Lion’s beauty sector sales rose 4.5% to $297 million in 2007. To enhance profitability, the firm has been strengthening its operational foundation by focusing on its strengths—liquid hand soaps and antiperspirants and deodorants—and by using advanced technologies to introduce new products. In 2007, Lion took steps to reduce manufacturing costs. Production bases for beauty care products were consolidated and production was shifted to subsidiaries and outside companies.

In fabric care, increased sales of higher-value-added, premium-priced products stopped the decline in unit prices, and sales rose 15.2% to $1 billion.

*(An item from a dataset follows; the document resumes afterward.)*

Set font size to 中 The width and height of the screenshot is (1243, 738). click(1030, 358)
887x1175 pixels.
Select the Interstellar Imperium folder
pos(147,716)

Lion’s living care business recorded a 7.1% gain to $421.6 million. The company said sales of dishwashing detergents increased in double digits, bolstered by a strong performance from the Charmy Awa no Chikara (Power of Suds) dishwashing detergent series. In household cleaners, Lion extended the Look Kirei no Mist series of antibacterial and sanitary sprays, with the launch of new variant for entranceways and shoes. Also new is Look O2 Cleaner, a multipurpose cleaner jointly developed with Henkel.

Lion’s international division recorded growth of more than 10% to $466 million in 2007, with Thailand and South Korea the largest contributors.